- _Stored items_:
== Segment start ==

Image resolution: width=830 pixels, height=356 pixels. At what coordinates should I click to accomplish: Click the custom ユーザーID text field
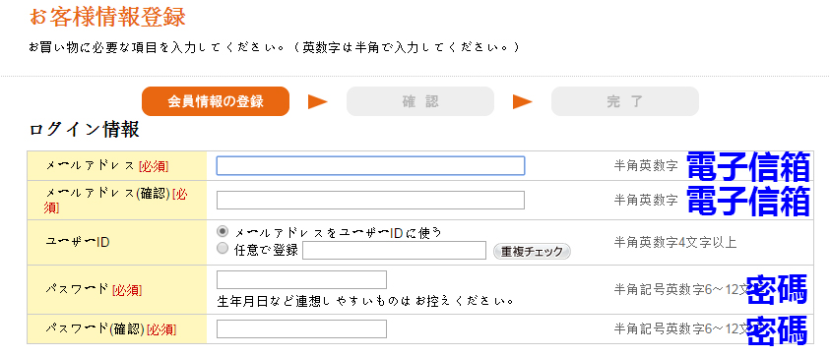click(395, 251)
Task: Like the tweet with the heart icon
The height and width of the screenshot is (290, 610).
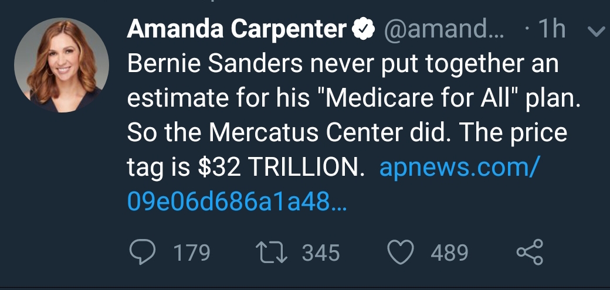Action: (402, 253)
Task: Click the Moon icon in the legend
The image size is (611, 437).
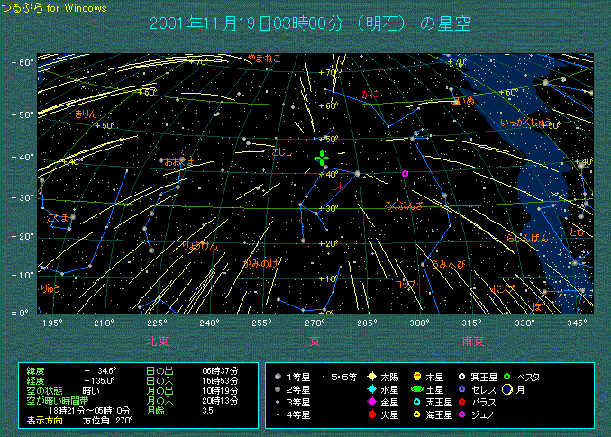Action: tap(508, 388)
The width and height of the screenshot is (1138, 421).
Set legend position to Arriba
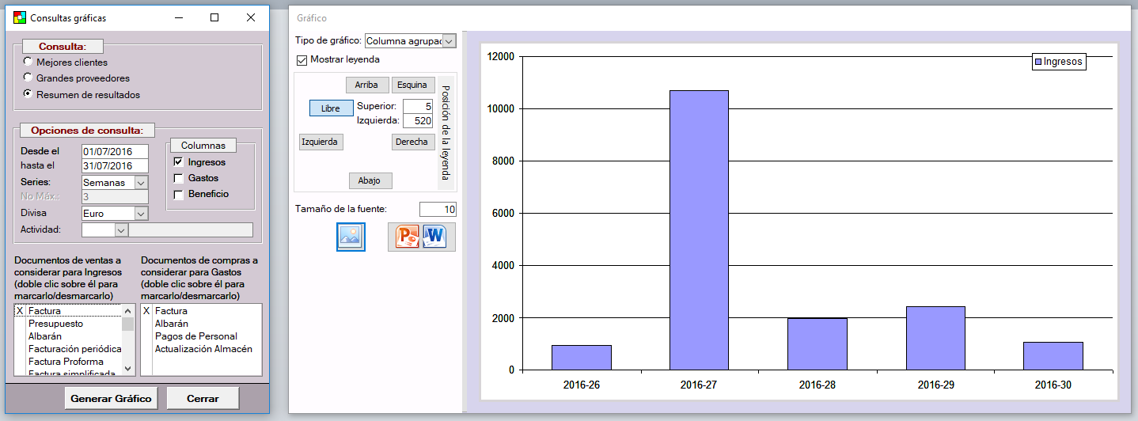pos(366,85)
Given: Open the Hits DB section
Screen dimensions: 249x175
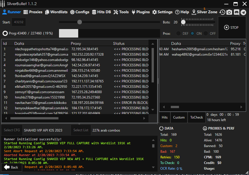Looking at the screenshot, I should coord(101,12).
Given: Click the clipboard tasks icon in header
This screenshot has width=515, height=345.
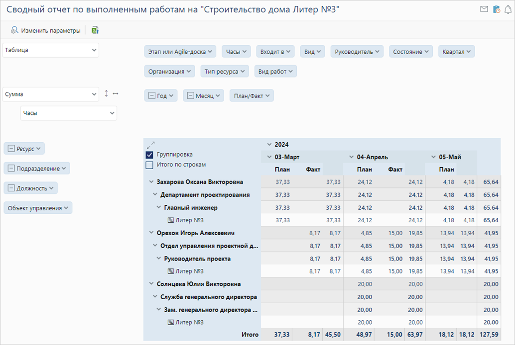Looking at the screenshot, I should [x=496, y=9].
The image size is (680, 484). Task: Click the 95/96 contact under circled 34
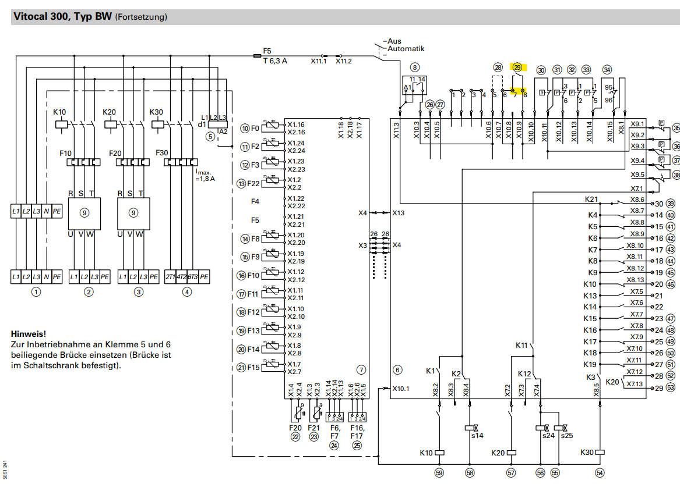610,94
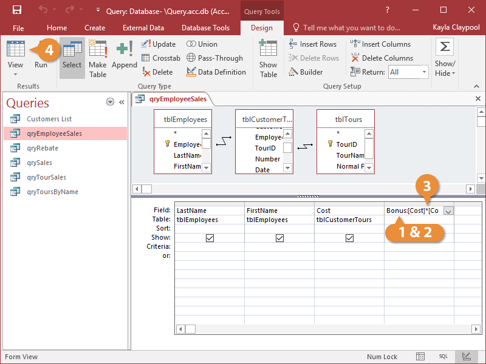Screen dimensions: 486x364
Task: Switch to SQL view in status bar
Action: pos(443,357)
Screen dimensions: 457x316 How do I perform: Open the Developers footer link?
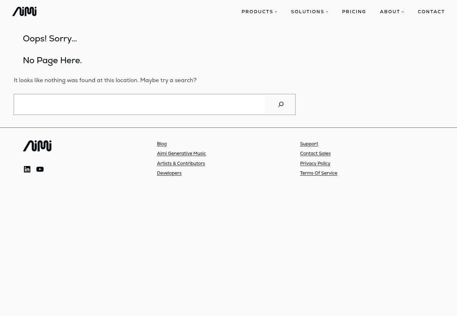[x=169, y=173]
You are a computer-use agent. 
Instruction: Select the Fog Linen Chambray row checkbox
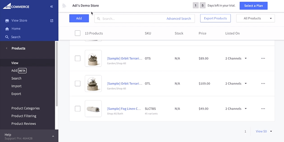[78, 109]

== Segment end ==
== Segment start ==

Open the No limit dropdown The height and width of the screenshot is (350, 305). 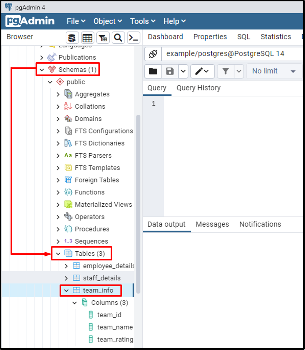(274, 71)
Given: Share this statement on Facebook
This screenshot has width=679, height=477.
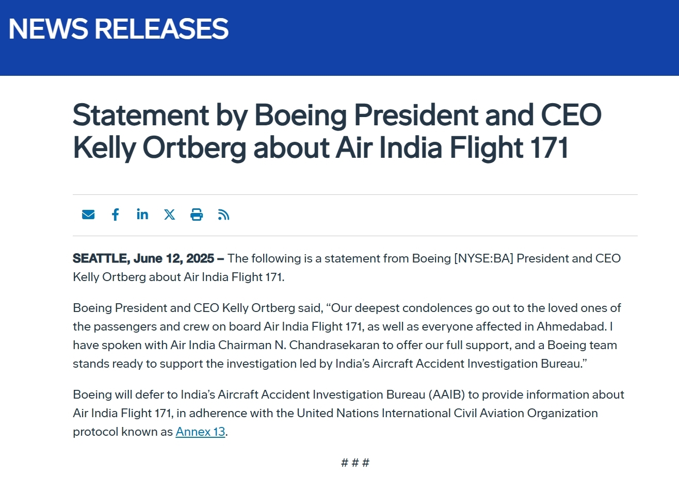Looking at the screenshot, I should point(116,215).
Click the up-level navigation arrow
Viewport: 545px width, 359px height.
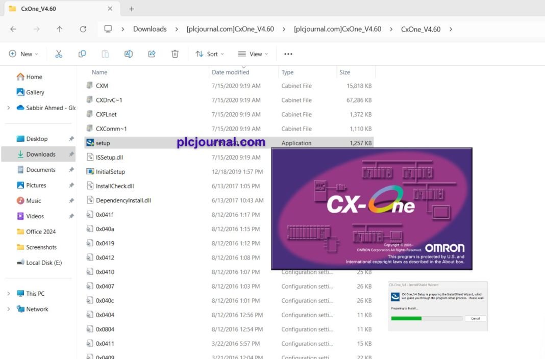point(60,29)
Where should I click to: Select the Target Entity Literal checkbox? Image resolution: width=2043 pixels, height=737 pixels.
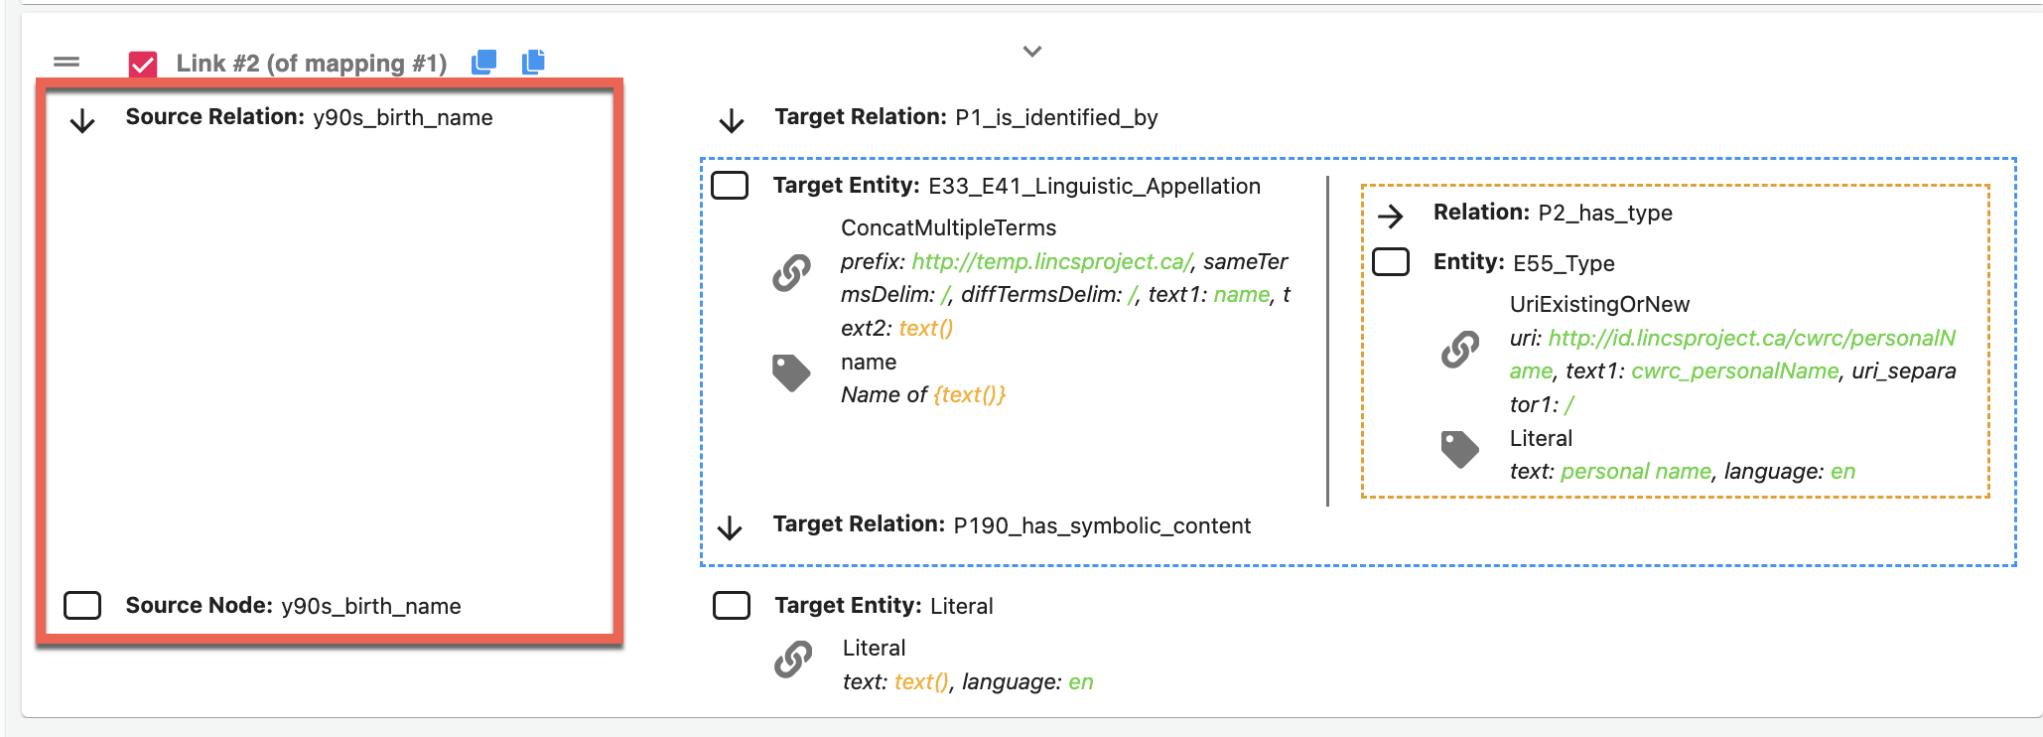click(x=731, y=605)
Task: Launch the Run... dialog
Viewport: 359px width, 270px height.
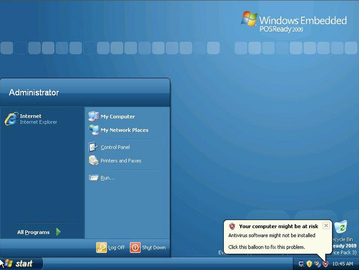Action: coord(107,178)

== Segment end ==
== Segment start ==

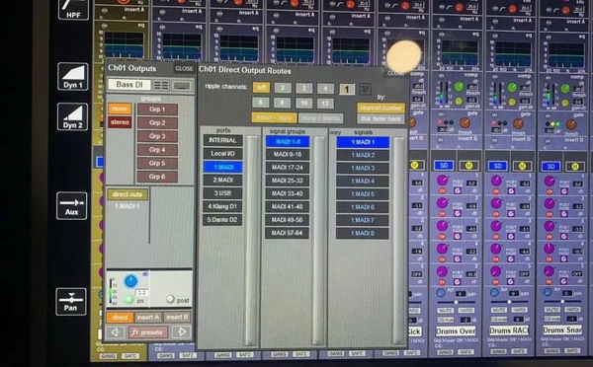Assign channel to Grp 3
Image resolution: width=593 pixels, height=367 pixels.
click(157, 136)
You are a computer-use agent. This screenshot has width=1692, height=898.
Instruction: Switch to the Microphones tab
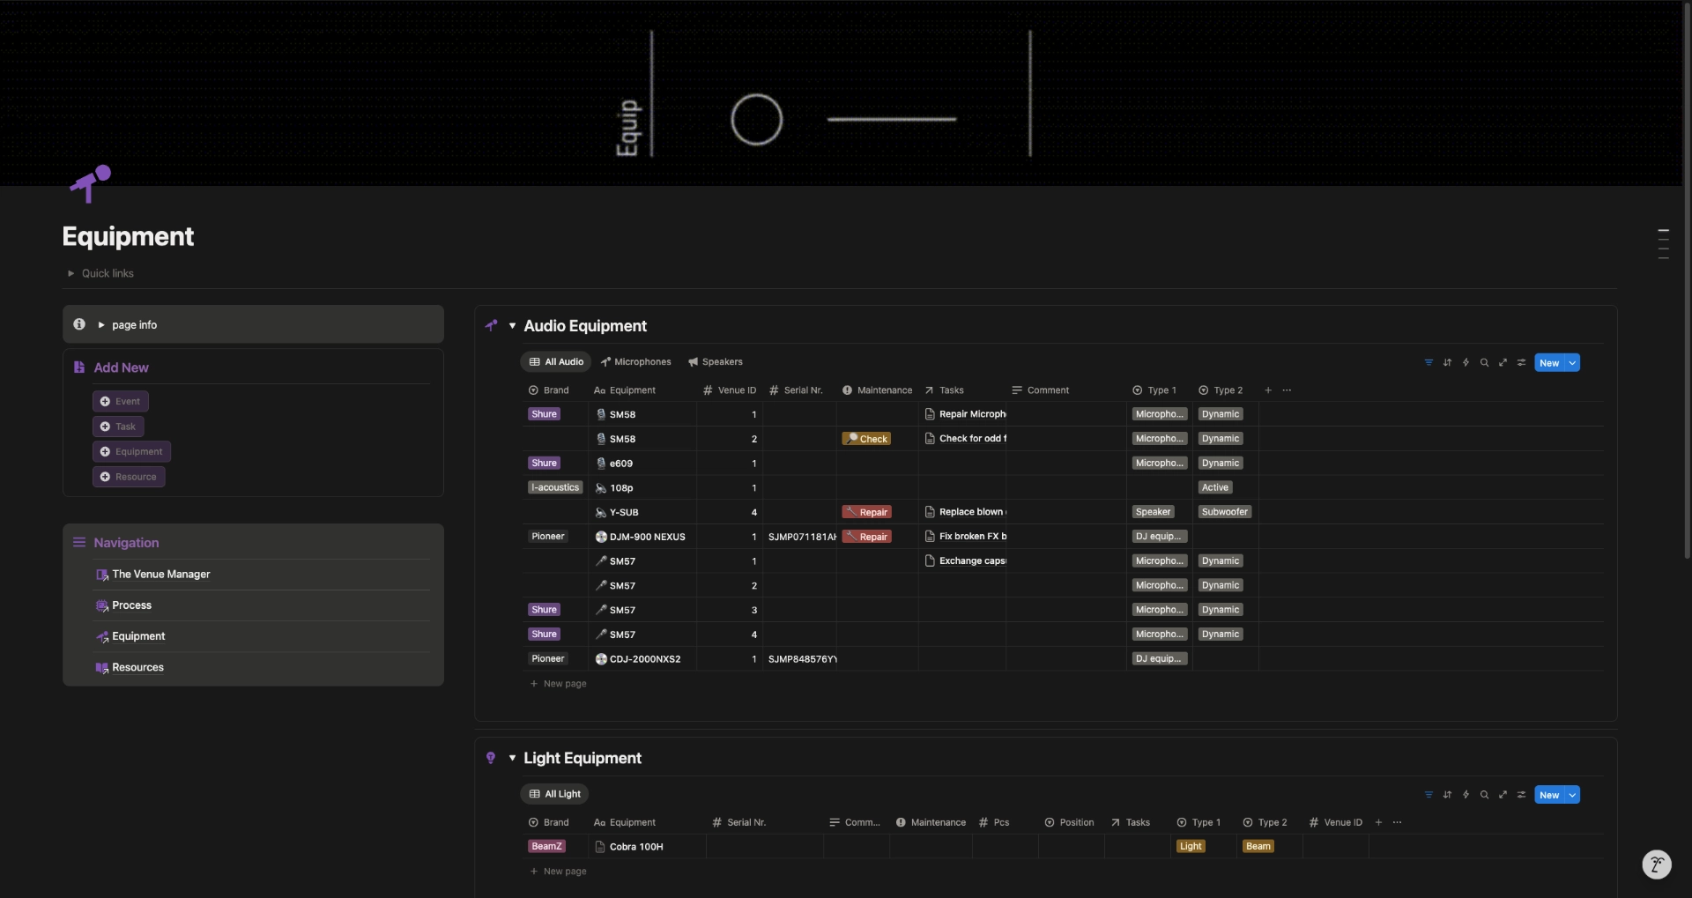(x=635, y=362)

== Segment end ==

- _Assigned task_: For the word "Given", how many lines in the records above contain it? Answer with the number and nothing else.

- _Completed task_: 3